## Excerpt provided:
- Opening Delimiter -

Who am I? I am many things but first and foremost, I am the wife of Keith and the mother of two little boys, Harley and Levi. I am also a WAHM, an avid reader, experimental cook, self-confessed geek, couch potato, Facebook addict, digital scrapbooker and of course, a blogger.

5 weeks

Monday 30 October 2006

MOOD: Cranky >:(

I must have yawned about 30 times today. So tired. I know they say fatigue is a early pregnancy symptom but I was thinking more like in the 5th or 6th week? Just better get used to it I guess. It’s hard though. I go to bed early to get some sleep but I have so many things flying around in my head that I don’t normally get to sleep until late and even when I do sleep, it’s very restless. I’m not sure if that’s related to the pregnancy or just my overactive mind going bananas thinking about what we do we need to buy? What if something happens? Am I eating the right things? Is there anything I should/shouldn’t be doing?

I know it’s probably normal to think the worst at some stage but I really want this baby and I don’t think I’m an emotionally strong enough person to handle it if anything were to happen. I don’t have any family close by to support me either. My neighbours are great but I really wouldn’t want to burden them with it when it’s really family that I should be with. Mum is only a 4 hour drive away and I don’t think she’d hesitate to drive here. I like to think so.

Anyway, enough of the morbid stuff… The Doctors appointment was this afternoon at 3:20pm. Of the hundreds of Doctors in this town, I had to call about 10 before I could get an appointment with a lady doctor! And even then it’s a good 20 minute drive to get there. I couldn’t get in to my normal doctor (which is also a lady just next door to where I work) but I plan on seeing her for my entire pregnancy if I can! She’s great. And she’s a Mother three times over so who better to talk to about this stuff? It’s not that I don’t trust male Doctors, I do, but I would rather deal with someone who has been through it THEMSELVES (not supervised or delivered) and can tell me what to expect.

- Closing Delimiter -

## Exercise aim:
From the pregnancy diary entry, write out the stretch from "Anyway, enough of" through "what to expect." word for word.

## Collected data entries:
- Opening Delimiter -

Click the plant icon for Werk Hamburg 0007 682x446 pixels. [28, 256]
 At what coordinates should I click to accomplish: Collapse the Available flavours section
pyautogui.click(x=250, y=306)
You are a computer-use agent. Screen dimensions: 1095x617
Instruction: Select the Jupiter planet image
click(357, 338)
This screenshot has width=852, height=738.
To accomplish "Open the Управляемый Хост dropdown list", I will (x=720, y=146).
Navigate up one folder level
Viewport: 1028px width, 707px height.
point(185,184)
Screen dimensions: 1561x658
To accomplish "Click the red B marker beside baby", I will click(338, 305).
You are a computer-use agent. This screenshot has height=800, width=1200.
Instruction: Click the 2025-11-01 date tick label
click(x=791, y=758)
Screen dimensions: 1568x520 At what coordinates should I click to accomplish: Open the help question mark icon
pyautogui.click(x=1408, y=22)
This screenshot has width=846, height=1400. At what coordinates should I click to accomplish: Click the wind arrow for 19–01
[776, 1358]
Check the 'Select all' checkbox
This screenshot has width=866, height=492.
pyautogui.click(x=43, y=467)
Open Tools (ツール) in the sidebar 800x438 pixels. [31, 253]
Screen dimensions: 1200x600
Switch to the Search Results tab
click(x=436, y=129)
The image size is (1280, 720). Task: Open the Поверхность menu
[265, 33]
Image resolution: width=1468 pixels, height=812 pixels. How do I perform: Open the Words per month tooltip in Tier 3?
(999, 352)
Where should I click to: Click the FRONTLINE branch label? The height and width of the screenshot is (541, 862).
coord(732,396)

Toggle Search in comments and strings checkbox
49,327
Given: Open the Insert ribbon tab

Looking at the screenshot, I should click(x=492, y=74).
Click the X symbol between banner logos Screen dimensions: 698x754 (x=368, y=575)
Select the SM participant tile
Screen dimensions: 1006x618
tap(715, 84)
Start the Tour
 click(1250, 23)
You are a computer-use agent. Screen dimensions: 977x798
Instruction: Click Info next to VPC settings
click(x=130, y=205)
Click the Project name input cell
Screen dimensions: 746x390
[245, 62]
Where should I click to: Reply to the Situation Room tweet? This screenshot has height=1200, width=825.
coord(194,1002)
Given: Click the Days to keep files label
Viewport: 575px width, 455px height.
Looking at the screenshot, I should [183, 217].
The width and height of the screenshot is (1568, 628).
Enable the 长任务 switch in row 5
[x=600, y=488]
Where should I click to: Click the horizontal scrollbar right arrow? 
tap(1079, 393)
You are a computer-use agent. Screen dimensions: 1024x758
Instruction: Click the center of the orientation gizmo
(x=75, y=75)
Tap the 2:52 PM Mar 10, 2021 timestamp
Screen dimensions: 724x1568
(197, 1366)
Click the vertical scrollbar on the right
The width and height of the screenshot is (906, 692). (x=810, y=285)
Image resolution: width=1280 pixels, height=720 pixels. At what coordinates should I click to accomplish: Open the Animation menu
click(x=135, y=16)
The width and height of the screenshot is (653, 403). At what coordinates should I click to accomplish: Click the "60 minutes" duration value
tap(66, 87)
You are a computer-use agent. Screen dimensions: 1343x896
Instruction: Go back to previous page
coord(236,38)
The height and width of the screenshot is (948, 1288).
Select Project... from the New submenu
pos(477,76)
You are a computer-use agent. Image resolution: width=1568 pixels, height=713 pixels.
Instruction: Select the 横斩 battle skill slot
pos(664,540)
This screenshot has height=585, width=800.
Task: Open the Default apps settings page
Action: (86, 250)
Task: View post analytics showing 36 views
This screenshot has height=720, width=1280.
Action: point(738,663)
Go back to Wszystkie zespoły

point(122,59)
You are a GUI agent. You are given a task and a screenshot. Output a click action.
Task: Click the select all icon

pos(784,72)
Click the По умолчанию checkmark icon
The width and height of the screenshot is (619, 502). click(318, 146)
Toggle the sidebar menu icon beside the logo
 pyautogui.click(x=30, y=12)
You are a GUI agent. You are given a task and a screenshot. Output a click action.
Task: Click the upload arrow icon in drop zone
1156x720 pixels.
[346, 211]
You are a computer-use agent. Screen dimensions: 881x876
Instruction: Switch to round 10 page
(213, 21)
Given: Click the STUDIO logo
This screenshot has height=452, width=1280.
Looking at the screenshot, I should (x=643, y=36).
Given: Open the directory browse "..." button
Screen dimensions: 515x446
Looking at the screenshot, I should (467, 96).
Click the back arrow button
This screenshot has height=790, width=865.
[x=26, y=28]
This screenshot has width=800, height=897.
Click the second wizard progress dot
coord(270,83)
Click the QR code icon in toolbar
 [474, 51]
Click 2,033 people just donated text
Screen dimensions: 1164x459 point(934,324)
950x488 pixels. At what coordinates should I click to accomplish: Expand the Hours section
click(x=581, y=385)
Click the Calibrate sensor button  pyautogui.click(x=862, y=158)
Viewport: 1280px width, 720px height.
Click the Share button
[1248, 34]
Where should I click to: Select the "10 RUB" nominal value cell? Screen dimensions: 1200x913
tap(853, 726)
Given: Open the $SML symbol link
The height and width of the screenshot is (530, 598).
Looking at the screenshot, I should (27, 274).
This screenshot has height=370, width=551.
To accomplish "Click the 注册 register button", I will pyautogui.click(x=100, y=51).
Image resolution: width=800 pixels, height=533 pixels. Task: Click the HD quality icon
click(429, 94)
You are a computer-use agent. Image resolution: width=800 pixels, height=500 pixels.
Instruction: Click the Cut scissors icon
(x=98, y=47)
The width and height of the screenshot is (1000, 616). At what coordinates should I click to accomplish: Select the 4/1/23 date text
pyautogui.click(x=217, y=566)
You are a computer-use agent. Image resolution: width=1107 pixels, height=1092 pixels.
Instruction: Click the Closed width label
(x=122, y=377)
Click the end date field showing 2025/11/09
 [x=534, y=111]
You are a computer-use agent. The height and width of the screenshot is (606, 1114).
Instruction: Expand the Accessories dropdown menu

- Closing Delimiter -

## Exercise answer:
Anyway, enough of the morbid stuff… The Doctors appointment was this afternoon at 3:20pm. Of the hundreds of Doctors in this town, I had to call about 10 before I could get an appointment with a lady doctor! And even then it’s a good 20 minute drive to get there. I couldn’t get in to my normal doctor (which is also a lady just next door to where I work) but I plan on seeing her for my entire pregnancy if I can! She’s great. And she’s a Mother three times over so who better to talk to about this stuff? It’s not that I don’t trust male Doctors, I do, but I would rather deal with someone who has been through it THEMSELVES (not supervised or delivered) and can tell me what to expect.